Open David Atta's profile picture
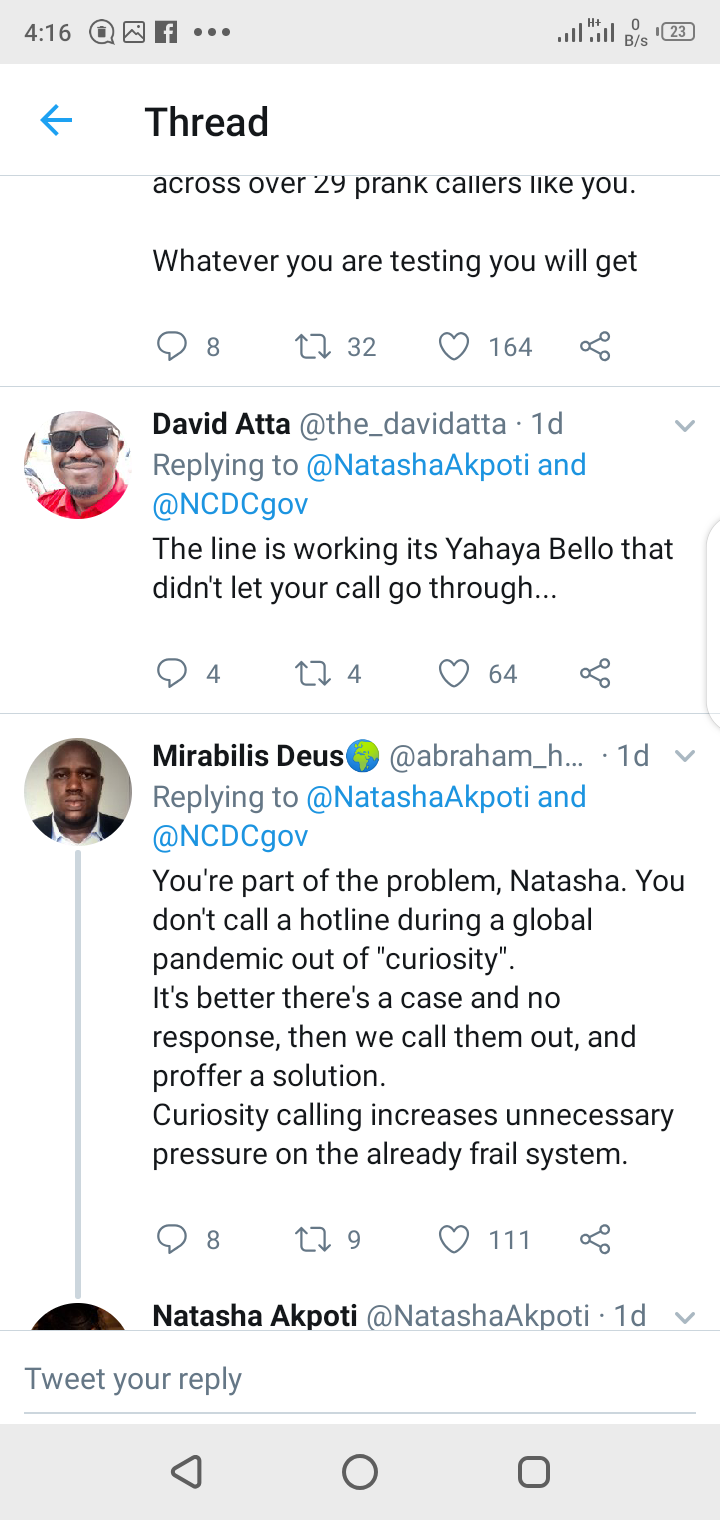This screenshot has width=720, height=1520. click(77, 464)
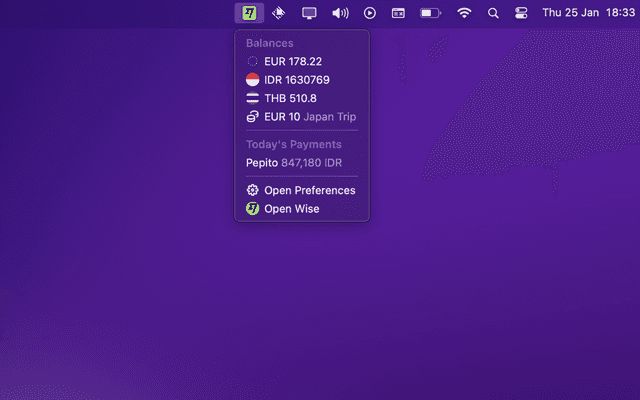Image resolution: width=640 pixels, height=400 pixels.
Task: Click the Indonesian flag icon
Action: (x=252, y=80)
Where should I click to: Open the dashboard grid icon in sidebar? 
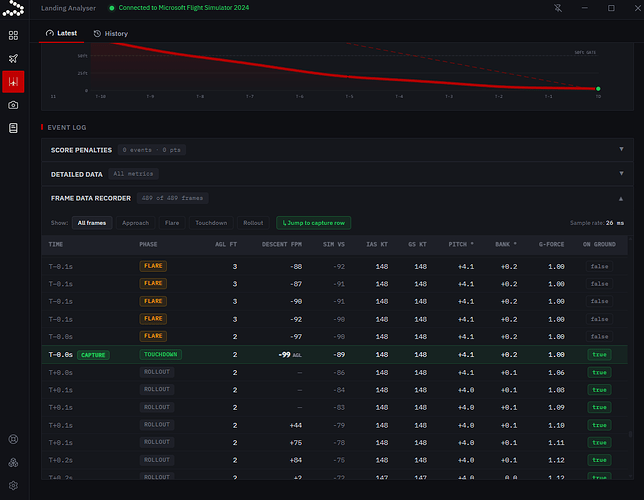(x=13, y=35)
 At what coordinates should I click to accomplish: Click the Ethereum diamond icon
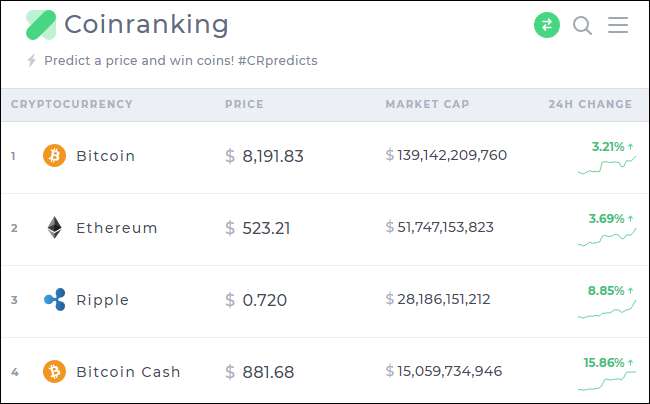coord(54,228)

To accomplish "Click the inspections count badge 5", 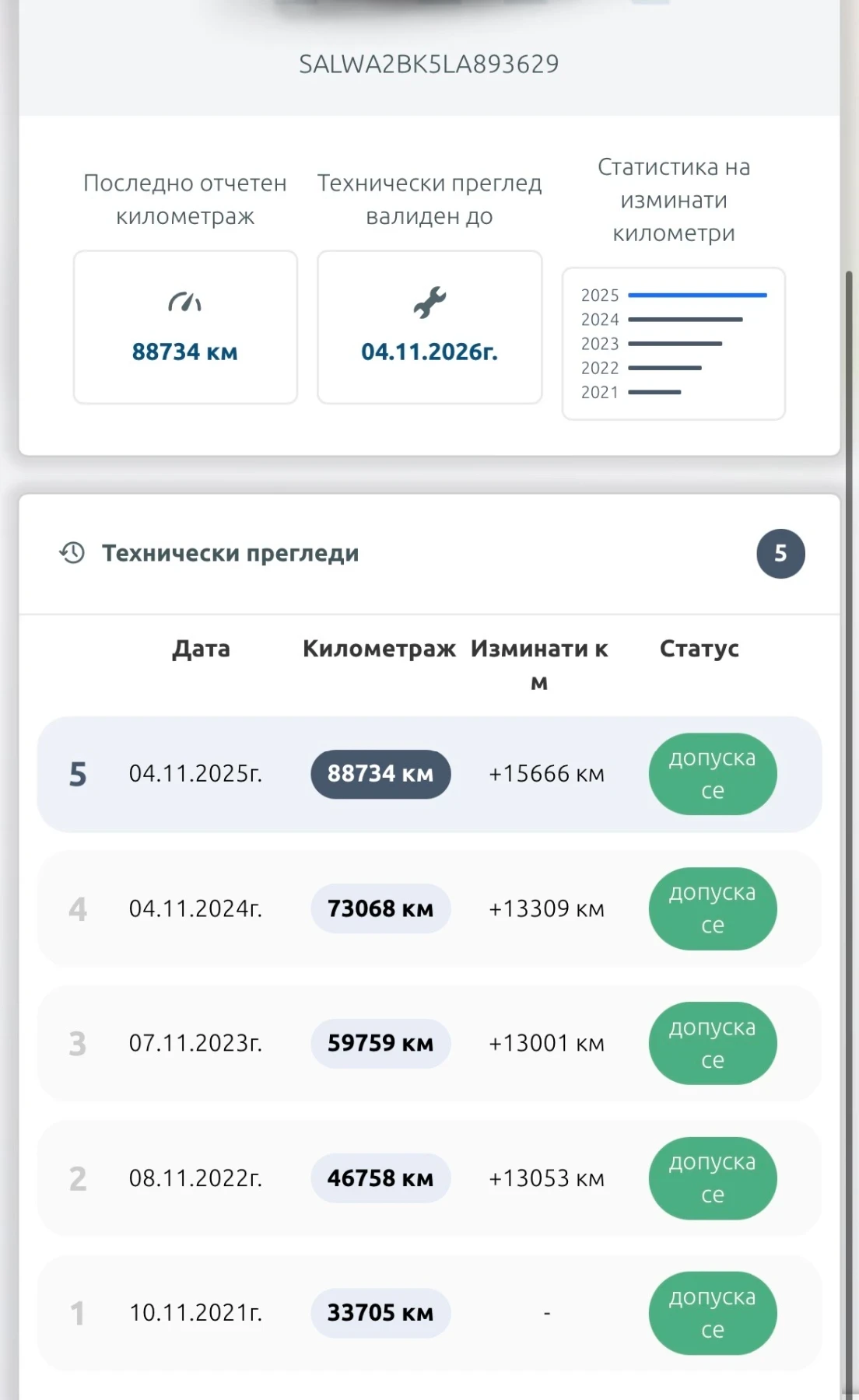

**What you need to do**
The whole listing above, minus its pictures, is what you should write out word for word.

**Reply to the task**
Open David Atta's profile picture
This screenshot has width=720, height=1520. click(77, 464)
Image resolution: width=640 pixels, height=400 pixels.
Task: Click the Indonesian flag icon
Action: (x=252, y=80)
Where should I click to: Open the dashboard grid icon in sidebar? 
(x=13, y=35)
 At what coordinates should I click to accomplish: Click the Ethereum diamond icon
coord(54,228)

To accomplish "Click the inspections count badge 5", 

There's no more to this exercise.